Bernoulli Data Type
Welcome to the Bernoulli Data Type documentation. This project presents a general framework for understanding and constructing probabilistic data structures with controlled error rates.
Overview
The Bernoulli data type concept provides a formalism for reasoning about approximations of data structures that trade space and time complexity for bounded error rates. This framework unifies many existing probabilistic data structures (like Bloom filters) and enables the systematic construction of new ones.
Key Concepts
Bernoulli Types are approximations of standard data types where operations may produce errors with known probability bounds. For any type T
, we denote its Bernoulli approximation as bernoulli<T>
.
Error Models are characterized by: - Order: The number of independent error parameters - Rank: The fundamental inferability of latent values - Entropy: The information-theoretic uncertainty
Applications include: - Space-efficient probabilistic data structures - Oblivious computing and privacy-preserving algorithms - Approximate query processing with bounded error guarantees - Trade-offs between accuracy and resource consumption
Quick Start
Theory
Start with the Bernoulli Model Overview to understand the foundational concepts. Then explore specific types:
- Bernoulli Boolean - The simplest Bernoulli type, modeling noisy boolean values
- Bernoulli Set - Probabilistic set membership (includes Bloom filters)

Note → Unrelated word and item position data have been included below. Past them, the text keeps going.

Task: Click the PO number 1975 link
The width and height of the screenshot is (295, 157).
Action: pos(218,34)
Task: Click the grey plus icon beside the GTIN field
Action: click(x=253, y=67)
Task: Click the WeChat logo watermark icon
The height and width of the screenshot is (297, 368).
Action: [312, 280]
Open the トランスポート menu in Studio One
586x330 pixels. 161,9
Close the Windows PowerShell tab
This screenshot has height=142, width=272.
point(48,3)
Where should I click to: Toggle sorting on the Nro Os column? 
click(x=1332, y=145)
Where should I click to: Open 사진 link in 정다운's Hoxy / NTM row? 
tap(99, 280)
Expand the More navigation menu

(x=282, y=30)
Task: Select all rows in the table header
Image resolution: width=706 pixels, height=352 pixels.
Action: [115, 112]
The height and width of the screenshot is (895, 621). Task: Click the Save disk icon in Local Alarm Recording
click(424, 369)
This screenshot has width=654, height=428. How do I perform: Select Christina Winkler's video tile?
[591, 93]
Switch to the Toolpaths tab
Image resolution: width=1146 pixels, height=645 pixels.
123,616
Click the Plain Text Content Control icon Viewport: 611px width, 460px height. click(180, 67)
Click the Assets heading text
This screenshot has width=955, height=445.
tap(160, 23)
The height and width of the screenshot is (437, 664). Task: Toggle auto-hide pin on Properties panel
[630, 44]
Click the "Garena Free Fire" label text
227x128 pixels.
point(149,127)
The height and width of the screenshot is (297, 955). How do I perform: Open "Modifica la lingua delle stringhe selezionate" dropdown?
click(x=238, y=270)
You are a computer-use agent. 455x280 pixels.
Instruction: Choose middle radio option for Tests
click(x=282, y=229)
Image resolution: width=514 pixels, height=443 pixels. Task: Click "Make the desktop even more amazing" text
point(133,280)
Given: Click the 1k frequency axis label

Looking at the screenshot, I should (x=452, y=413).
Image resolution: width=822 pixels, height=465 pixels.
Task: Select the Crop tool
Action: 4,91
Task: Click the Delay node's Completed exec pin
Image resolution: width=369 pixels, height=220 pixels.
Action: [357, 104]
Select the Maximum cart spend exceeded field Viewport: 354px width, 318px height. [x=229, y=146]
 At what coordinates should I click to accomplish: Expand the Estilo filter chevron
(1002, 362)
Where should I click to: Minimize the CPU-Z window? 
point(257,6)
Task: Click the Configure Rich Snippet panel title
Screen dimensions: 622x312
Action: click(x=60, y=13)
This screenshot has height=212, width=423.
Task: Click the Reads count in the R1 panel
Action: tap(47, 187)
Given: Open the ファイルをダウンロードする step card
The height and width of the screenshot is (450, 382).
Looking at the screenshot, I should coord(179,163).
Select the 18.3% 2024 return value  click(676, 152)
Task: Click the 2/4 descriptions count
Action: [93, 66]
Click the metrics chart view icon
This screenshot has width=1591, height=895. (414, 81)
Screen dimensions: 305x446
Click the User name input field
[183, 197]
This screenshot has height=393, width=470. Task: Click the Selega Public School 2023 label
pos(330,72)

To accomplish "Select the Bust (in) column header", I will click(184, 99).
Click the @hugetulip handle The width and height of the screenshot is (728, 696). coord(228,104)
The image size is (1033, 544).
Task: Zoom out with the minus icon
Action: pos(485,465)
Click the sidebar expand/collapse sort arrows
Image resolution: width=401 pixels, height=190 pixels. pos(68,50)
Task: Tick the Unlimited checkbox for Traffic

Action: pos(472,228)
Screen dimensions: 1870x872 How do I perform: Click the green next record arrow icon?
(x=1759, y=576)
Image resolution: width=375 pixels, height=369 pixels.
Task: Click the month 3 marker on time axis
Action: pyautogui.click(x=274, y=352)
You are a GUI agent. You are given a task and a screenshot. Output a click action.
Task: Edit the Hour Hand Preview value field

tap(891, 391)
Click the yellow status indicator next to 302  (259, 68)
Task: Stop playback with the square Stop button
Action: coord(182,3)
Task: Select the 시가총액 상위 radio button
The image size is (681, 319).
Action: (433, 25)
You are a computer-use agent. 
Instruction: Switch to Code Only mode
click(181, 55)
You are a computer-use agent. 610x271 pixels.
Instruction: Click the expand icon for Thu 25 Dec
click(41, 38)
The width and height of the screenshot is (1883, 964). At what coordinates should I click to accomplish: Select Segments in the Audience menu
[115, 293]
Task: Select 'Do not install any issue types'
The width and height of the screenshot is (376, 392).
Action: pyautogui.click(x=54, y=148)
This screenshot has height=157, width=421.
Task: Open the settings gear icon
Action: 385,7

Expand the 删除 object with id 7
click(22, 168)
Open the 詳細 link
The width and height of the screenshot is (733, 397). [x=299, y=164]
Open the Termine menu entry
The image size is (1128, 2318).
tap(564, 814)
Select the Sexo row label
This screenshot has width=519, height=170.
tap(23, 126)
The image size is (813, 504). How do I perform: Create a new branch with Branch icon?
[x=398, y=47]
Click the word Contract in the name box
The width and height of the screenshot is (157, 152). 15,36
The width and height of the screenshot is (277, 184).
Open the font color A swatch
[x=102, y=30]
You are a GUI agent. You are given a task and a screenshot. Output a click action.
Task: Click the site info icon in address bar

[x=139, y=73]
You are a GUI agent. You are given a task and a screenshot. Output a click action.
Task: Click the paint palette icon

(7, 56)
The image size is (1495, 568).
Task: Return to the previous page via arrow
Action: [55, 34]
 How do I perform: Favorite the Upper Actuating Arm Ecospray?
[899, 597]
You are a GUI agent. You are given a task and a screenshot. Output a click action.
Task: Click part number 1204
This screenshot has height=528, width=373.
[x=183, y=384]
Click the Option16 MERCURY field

- Bernoulli Map - Approximate functions with bounded error
- Bernoulli Tuple - Product types with approximation
- Bernoulli Unit - Degenerate case with no uncertainty
- Bernoulli Void - Empty type analysis
Implementation
Explore practical aspects:
- Codecs - Encoding and decoding strategies
- Regular Types - Why Bernoulli types violate regularity
Building the Project
# Configure build with tests
cmake -B build -DBERNOULLI_BUILD_TESTS=ON -DBERNOULLI_BUILD_EXAMPLES=ON
# Build
cmake --build build
# Run tests
cd build && ctest --output-on-failure
Documentation
This documentation is built with MkDocs using the Material theme.
# Install MkDocs with Material theme
pip install mkdocs-material
# Serve documentation locally
mkdocs serve
# Build static site
mkdocs build
Project Structure
bernoulli_data_type/
├── include/ # Header-only C++ library
│ ├── bernoulli_bool/
│ ├── bernoulli_set/
│ ├── bernoulli_map/
│ └── ...
├── tests/ # Test suite
├── docs/ # Documentation
│ ├── theory/ # Theoretical foundations
│ ├── implementation/ # Implementation guides
│ └── api/ # API reference (Doxygen)
├── papers-latex/ # Academic papers (LaTeX sources)
└── research/ # Research notes and experiments
Contributing
This project is under active development. See the GitHub repository for the latest updates.
License
See the LICENSE file in the repository for licensing information.
About
The Bernoulli data type framework was developed to provide a rigorous foundation for probabilistic data structures and oblivious computing. It generalizes concepts from information theory, binary classification, and type theory into a unified framework for approximate computation.